Thursday, December 3, 2009

What feels good hurts in the end

November was a bad month for blogging. I just didn't feel like trying to get over here and write down my feelings, thoughts, daily going ons & ramblings.
Instead I kept a lot of it all bottled up inside. There were moments when I shared with the twitterverse, but most of the big stuff just got buried deep inside.

Thanksgiving brought a lot of it out into public view and I think it's time I shared.

I hate it when guys lie to me. Not the little innocent white lies. The big stuff.
Oh you have a girlfriend? Oh you asked my friend for her number at that party? But you won't admit it. Ever.
Your failure to admit you're a two-faced jackass doesn't make it go away. It just makes it worse.

Liars.
This is why I won't get involved, have a real relationship or have any desire to get married.

I always get the guys who lie and think I am just too dumb to ever figure out the truth.
Every guy I have ever had feelings for has lied to me. Important stuff.
Some lies were bigger than others, but they all lied.

Even guys I just meet, lie to my face.

I am so over ever giving anyone enough trust to hurt me with lies ever again.

Now, I am not saying that I am without fault.
I've lied. Some big, some small. But I don't go around with a husband/boyfriend/baby daddy acting like they don't exist.

I committed ignorant sins when I was young and dumb.
Mistakes.
But I learned from these and moved on.
I don't continue to repeat my mistakes over and over while acting innocent.

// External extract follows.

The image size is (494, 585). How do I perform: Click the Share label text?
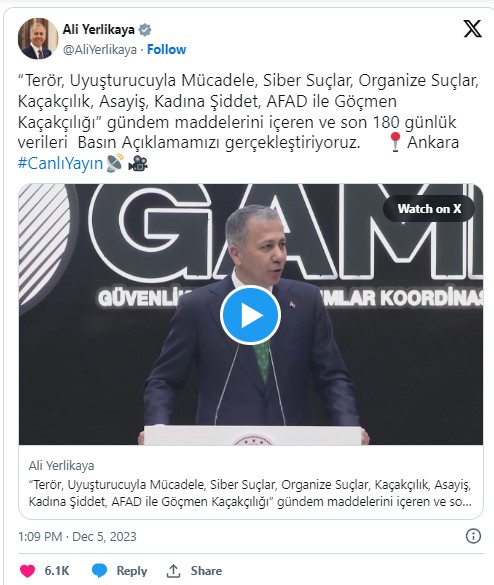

The person who lied to me in a big way, who lead me on and filled me with false hope, who has filled me with large amounts of anger and disappointment, was at the same bar as me last Friday.
He was not supposed to be there. I had not planned on what I would do or say if this happened.
And in fact, I did not know he was there until my friend ran into him when she got there.
**Insert a story involving highschool drama via text messages here.**

The details of what transpired are not the important part. What's important is he portrayed himself as the innocent victim. He continued to lie, as if he was even trying to convince his own self of his lies. To truly believe it was real, not a huge false reality.

So let me break it to you in the simplest terms.
You're a liar and I know all the details now.
Please stop telling me about your "feelings" for me.
They don't actually exist.

In unrelated news, it is expected to snow tomorrow. Snow two years in a row...
I'm kind of hoping God gives me snow for my birthday this year...like he did 5 years ago. That would be awesome. But, if I don't get a white Christmas, I'll consider tomorrow's expected snow as an early gift.

So, that's where I am at...kind of.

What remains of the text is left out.